→ **WORK REQUIRED**:
Your answer should be every line of the records that contains the word "computer".

========================================================================

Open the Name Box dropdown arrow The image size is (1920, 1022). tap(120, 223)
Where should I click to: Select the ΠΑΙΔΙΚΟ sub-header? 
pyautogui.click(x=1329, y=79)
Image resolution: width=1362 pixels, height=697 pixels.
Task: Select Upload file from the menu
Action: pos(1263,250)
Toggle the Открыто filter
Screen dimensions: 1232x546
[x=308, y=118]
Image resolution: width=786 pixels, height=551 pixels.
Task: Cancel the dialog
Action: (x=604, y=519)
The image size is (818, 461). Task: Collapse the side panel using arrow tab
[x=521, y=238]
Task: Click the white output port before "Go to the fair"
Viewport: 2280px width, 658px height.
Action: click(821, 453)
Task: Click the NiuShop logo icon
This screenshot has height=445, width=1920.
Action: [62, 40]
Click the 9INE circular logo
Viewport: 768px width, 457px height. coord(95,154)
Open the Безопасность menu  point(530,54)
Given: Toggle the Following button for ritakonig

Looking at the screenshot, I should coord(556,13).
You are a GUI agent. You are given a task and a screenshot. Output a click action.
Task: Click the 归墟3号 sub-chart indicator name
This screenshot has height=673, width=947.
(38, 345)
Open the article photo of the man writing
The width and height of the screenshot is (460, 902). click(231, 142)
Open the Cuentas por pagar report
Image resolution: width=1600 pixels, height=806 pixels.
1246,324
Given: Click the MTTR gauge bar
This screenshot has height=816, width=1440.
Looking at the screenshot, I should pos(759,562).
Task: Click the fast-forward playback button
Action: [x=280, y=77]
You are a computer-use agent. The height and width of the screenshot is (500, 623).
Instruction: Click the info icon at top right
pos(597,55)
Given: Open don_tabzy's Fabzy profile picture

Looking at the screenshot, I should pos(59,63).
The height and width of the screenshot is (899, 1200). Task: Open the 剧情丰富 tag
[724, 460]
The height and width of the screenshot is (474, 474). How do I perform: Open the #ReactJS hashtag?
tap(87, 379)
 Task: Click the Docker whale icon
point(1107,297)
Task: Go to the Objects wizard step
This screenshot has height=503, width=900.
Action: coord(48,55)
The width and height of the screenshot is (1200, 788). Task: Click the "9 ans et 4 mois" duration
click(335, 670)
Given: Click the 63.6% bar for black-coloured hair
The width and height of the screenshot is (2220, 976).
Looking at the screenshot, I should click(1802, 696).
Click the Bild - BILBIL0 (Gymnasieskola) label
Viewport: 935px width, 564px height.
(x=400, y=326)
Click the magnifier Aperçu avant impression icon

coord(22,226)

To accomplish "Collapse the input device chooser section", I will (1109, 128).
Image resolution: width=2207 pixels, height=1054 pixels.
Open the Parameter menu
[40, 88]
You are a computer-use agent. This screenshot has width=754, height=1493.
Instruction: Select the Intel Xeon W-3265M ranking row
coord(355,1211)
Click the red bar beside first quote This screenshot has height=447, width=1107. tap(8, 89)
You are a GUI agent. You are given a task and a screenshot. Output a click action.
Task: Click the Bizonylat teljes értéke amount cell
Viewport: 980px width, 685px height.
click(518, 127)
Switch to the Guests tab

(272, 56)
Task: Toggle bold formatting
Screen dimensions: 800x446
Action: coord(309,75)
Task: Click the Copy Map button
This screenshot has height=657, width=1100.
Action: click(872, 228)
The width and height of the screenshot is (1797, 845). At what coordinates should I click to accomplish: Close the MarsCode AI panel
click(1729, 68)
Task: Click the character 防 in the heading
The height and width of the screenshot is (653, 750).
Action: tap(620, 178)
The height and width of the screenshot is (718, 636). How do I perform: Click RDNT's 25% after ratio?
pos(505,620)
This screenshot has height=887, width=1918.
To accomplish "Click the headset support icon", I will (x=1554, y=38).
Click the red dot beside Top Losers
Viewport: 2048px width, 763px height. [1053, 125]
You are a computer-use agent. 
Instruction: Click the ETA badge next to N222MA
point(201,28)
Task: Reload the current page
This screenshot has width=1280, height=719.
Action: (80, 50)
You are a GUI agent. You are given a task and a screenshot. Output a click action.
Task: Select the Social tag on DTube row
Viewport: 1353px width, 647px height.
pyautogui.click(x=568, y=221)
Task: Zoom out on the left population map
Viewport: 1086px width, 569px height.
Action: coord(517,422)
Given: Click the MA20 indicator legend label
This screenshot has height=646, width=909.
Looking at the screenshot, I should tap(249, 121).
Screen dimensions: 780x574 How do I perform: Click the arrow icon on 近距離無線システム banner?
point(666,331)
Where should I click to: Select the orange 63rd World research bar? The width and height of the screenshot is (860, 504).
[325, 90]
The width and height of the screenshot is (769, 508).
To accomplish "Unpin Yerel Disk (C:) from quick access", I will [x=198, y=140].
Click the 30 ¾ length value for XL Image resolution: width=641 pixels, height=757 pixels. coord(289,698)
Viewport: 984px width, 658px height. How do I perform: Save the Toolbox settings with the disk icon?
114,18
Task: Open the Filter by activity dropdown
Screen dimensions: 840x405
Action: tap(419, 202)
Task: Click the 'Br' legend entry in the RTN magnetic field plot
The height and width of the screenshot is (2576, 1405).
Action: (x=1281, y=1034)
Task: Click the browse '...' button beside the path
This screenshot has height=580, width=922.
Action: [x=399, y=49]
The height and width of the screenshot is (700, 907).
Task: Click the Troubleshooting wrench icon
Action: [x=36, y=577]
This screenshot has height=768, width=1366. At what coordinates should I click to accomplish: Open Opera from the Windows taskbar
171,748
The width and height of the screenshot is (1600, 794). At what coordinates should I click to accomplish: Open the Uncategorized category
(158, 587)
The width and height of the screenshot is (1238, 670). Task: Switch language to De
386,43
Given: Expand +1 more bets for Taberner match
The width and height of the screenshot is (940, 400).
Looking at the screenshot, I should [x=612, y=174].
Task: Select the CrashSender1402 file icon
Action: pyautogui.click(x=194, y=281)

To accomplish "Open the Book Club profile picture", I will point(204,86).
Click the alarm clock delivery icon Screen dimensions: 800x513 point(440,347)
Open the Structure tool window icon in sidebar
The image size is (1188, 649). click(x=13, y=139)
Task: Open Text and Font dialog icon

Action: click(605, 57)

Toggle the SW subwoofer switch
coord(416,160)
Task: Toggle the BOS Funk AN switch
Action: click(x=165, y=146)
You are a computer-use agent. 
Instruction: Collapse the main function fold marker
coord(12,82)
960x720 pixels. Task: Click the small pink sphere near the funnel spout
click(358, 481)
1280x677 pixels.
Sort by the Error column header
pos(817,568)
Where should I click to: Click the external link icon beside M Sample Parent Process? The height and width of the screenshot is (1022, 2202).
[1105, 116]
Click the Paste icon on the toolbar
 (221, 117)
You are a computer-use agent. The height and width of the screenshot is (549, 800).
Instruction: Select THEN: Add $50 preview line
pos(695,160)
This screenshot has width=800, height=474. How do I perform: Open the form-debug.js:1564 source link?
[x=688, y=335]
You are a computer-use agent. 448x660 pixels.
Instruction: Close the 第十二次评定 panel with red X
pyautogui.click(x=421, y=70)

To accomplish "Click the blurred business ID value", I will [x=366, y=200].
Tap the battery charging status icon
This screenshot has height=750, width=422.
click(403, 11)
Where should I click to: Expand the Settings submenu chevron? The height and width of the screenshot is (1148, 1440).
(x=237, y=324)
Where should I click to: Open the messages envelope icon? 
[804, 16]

========================================================================

→ **WRITTEN RESPONSE**:
You are a computer-use agent. The height and width of the screenshot is (500, 623).
You are a computer-use agent. This screenshot has width=754, height=1493.
You are a computer-use agent. 
You are a computer-use agent. 
You are a computer-use agent. The height and width of the screenshot is (549, 800).
You are a computer-use agent. 448x660 pixels.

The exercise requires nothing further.